Recorded information:
━━━━━━━━━━━━━━━━━━━━━━━━━━━━━━

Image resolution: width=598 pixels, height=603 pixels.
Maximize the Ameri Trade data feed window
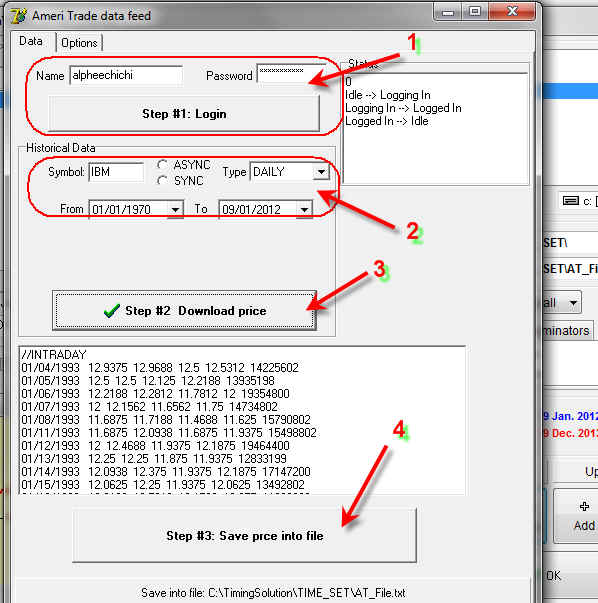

━━━━━━━━━━━━━━━━━━━━━━━━━━━━━━

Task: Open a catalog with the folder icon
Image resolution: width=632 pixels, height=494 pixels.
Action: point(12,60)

━━━━━━━━━━━━━━━━━━━━━━━━━━━━━━

Work to be completed: Print only what lies in the material above starting at the line with "Image resolution: width=598" and ending at the line with "Maximize the Ameri Trade data feed window", every line exactly as given.

Result for this task:
Image resolution: width=598 pixels, height=603 pixels.
Maximize the Ameri Trade data feed window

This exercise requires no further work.